Immigrants (including those in removal proceedings) lose access to funded legal representation and are barred from reimbursement of litigation/administrative fees for unlawful entry, reducing access to counsel and remedies.
Based on analysis of 14 sections of legislative text.
Combines FY2026 appropriations and oversight rules with broad prohibitions on DEI, certain climate and research programs, immigration legal services, select EEOC actions, marijuana rescheduling, and other policies.

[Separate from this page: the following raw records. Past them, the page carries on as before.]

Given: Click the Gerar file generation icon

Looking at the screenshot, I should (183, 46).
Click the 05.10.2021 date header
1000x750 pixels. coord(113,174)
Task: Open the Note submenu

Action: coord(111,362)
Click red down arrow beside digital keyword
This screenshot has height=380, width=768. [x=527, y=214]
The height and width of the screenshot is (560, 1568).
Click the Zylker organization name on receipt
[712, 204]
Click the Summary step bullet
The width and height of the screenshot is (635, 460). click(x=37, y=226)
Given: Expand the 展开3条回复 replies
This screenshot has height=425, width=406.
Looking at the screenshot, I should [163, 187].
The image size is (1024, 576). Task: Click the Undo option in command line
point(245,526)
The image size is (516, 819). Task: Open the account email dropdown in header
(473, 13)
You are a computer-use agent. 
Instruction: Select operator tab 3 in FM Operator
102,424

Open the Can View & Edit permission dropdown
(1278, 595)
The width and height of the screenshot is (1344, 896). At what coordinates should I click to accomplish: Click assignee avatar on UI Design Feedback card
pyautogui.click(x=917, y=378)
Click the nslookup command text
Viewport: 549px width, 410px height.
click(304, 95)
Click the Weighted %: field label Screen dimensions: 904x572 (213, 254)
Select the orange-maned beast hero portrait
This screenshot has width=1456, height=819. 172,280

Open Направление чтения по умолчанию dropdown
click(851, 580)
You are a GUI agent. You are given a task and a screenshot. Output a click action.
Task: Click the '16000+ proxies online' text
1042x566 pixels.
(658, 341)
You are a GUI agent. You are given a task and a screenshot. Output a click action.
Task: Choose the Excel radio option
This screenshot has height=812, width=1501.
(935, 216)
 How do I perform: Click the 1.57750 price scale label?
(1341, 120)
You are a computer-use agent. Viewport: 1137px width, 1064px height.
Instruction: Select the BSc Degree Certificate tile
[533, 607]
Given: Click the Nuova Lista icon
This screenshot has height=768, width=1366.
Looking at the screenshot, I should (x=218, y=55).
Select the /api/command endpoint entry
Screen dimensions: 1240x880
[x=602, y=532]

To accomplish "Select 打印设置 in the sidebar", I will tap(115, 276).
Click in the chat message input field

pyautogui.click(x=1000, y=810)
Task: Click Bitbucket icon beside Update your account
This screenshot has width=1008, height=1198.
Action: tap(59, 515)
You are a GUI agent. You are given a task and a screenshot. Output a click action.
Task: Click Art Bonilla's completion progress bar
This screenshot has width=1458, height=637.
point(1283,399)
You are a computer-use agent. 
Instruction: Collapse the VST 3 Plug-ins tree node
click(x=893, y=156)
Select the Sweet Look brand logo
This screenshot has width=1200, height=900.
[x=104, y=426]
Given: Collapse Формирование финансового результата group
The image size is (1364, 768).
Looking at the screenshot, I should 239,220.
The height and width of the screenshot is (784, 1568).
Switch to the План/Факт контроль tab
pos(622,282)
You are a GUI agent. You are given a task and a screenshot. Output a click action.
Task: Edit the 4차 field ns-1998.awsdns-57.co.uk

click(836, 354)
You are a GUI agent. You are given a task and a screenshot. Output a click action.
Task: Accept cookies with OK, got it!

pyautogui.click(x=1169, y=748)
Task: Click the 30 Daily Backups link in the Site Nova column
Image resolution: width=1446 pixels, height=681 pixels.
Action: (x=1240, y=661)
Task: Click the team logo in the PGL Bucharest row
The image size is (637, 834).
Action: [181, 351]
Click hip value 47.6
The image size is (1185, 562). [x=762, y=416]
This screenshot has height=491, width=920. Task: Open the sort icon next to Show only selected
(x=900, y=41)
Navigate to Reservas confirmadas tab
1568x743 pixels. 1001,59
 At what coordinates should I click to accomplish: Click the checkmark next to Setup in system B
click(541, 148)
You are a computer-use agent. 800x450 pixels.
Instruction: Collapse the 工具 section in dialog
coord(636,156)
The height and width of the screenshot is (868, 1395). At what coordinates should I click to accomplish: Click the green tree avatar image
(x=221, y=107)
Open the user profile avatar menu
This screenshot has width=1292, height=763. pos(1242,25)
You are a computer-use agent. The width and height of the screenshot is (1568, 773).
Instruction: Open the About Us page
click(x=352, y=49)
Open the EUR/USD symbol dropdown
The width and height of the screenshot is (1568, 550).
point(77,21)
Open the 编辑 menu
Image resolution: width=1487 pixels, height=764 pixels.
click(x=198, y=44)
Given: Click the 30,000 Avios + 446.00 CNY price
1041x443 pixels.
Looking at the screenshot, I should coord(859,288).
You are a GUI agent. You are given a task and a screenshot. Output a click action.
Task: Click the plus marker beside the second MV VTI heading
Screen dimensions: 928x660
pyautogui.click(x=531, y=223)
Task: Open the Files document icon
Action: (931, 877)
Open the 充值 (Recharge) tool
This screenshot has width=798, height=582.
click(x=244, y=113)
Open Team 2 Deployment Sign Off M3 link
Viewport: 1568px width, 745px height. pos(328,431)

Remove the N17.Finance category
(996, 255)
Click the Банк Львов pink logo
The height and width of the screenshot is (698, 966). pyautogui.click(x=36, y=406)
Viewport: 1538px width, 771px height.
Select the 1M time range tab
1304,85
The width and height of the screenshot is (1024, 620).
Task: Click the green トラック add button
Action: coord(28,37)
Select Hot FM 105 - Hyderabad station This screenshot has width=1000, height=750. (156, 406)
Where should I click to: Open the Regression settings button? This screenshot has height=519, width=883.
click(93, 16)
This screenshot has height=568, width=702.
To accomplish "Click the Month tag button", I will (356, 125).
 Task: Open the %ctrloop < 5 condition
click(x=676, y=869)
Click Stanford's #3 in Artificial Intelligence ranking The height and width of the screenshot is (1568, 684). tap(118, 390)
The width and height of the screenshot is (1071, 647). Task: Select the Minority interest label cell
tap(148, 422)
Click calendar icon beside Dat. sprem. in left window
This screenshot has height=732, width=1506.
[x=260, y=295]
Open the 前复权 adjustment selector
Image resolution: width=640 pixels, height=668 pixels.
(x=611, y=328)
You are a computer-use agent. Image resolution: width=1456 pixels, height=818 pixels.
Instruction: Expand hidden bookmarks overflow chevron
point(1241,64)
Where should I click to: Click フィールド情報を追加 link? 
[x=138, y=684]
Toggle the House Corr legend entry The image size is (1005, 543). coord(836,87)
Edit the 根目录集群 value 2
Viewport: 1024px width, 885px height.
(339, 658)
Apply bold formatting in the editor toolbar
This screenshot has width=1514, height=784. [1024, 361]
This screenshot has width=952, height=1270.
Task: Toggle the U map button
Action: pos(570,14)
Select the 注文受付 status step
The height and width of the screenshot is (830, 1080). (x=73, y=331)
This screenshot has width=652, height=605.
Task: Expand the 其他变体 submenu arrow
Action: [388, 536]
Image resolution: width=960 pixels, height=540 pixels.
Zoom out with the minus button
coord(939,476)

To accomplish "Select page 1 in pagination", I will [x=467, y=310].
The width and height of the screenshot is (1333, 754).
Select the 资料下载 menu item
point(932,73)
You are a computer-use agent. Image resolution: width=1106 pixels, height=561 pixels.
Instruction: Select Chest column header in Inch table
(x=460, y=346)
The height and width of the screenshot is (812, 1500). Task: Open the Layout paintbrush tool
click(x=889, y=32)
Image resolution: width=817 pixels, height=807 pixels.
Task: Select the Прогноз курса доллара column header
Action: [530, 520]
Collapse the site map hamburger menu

Sets fiscal-year rules for Department of Commerce, Department of Justice, NOAA, and related agencies by specifying allowable uses of appropriated funds, transfer and reporting requirements, and limits on certain administrative expenses. It also attaches many policy restrictions that prohibit use of funds for programs and activities including broad bans on diversity/equity/inclusion work and certain trainings, limits on immigration-related legal services and Census apportionment practices, bans on rescheduling marijuana, and multiple restrictions affecting climate, research, and enforcement actions. Imposes procurement, reprogramming, and notice requirements for agency spending (15-day notices for many transfers/reprogrammings), places caps and certification requirements on large IT programs and capital asset transactions, and includes many cross-agency prohibitions that change what federal funds may be used for across justice, science, commerce, and conservation programs.